Potential dangers aside, generative AI’s achievements continue to wow users. In January, researchers found that ChatGPT could pass the US medical licensing exam with “moderate accuracy” without any special training. (It’s not alone in this – at least two other AI programs, Google’s Flan-PaLM and Chinese AI-powered bot Xiaoyi, have also passed national medical licensing exams.)
The motivation was to get ChatGPT to perform standardized tasks without being specifically trained on any healthcare datasets, says Morgan Cheatham, a vice president at Bessemer Venture Partners and medical student at Brown University, who co-authored the study, which was published in PLOS Digital Health. While Cheatham says the results suggest ChatGPT’s large language models “have inherent value in healthcare applications,” he says any path forward is going to require a “crawl, walk, run approach.”
For now, the hope is generative AI could help doctors bring their attention and time to the most important part of their jobs: their patients. “What got me excited about becoming a doctor was the face-to-face interaction in the exam room with another human being,” says David Canes, a urologist at Beth Israel Lahey Health and cofounder of patient education startup Wellprept. “What’s intruded now is thousands of mouse clicks and keyboard entries.”
Canes says he plans to use ChatGPT for “low-stakes communications,” and he looks forward to the day when he can spend less time dealing with never-ending bureaucracy.

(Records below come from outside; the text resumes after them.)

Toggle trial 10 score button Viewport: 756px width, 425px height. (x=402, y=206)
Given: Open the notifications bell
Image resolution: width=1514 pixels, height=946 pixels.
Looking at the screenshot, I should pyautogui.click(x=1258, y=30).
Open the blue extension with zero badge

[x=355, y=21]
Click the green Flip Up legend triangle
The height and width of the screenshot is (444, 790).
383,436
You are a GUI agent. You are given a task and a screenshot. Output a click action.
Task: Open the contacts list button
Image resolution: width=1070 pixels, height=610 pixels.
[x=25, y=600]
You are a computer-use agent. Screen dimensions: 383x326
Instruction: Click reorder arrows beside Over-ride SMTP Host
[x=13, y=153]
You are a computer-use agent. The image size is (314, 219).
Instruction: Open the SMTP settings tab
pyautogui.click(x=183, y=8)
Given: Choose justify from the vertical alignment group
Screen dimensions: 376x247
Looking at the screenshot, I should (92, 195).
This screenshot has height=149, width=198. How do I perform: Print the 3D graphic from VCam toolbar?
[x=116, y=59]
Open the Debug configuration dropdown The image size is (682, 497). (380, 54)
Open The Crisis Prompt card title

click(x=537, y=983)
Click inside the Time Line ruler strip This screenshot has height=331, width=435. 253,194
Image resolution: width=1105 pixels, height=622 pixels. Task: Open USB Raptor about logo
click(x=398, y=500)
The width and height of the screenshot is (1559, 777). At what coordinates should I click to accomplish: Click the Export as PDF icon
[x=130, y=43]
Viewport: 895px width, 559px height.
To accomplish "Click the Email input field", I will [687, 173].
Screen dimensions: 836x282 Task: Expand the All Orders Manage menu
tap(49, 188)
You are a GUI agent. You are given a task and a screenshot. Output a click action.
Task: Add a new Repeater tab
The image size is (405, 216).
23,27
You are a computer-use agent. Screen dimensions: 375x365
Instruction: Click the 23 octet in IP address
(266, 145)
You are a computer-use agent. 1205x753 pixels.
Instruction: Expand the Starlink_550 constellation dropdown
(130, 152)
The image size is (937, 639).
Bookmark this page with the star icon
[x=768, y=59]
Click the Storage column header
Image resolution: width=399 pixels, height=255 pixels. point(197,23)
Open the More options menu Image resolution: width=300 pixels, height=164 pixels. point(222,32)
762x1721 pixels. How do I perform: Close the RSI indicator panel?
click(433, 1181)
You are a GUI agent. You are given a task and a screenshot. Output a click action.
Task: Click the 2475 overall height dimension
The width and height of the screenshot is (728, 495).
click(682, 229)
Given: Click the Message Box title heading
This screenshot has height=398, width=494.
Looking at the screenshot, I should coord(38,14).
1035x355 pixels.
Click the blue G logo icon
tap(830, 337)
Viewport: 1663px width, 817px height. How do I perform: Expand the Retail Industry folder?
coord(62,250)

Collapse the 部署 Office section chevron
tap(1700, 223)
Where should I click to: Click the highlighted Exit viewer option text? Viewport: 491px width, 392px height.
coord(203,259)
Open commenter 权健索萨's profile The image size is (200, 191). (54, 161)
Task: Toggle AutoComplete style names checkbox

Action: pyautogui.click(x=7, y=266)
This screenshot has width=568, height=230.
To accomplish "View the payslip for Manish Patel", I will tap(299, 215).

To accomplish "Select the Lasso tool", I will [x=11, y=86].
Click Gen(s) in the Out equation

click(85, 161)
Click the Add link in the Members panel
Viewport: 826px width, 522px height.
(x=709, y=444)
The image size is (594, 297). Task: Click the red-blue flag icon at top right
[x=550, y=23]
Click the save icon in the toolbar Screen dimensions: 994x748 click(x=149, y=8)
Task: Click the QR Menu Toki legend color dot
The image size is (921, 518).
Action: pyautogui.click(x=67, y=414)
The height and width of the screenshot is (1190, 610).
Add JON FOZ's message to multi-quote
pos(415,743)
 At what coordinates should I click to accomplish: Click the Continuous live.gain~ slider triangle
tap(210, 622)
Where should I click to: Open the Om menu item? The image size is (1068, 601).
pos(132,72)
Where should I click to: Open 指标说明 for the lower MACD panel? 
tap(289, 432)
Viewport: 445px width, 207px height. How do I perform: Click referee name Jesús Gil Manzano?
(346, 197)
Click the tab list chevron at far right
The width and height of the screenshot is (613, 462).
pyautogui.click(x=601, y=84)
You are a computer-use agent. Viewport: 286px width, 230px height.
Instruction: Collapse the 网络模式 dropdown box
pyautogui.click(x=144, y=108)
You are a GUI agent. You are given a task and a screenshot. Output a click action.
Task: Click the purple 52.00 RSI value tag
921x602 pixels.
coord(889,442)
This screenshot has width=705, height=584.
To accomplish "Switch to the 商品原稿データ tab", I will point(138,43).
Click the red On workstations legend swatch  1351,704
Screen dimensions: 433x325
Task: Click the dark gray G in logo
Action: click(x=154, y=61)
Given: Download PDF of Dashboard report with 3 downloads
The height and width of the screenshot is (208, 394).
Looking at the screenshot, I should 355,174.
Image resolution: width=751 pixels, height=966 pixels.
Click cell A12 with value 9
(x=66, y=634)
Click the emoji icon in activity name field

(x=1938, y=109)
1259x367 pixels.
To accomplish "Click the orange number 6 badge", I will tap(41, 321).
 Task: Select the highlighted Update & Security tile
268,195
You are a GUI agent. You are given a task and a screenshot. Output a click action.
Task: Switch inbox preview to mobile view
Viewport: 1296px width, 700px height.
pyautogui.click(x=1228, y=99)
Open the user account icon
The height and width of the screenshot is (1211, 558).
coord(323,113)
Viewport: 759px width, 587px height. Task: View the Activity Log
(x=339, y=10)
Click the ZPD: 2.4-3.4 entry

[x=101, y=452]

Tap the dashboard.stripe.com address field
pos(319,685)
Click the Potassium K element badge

“My days would be perfect if they were just filled with patient care. I love that as much now as I ever did,” he says. “I look at these improvements and it makes me really hopeful that we’re on the verge of maybe a new era where the worst aspects of medicine can be minimized.”
Correction: The research involving ChatGPT taking the U.S. medical licensing exam was published in PLOS Digital Health in February.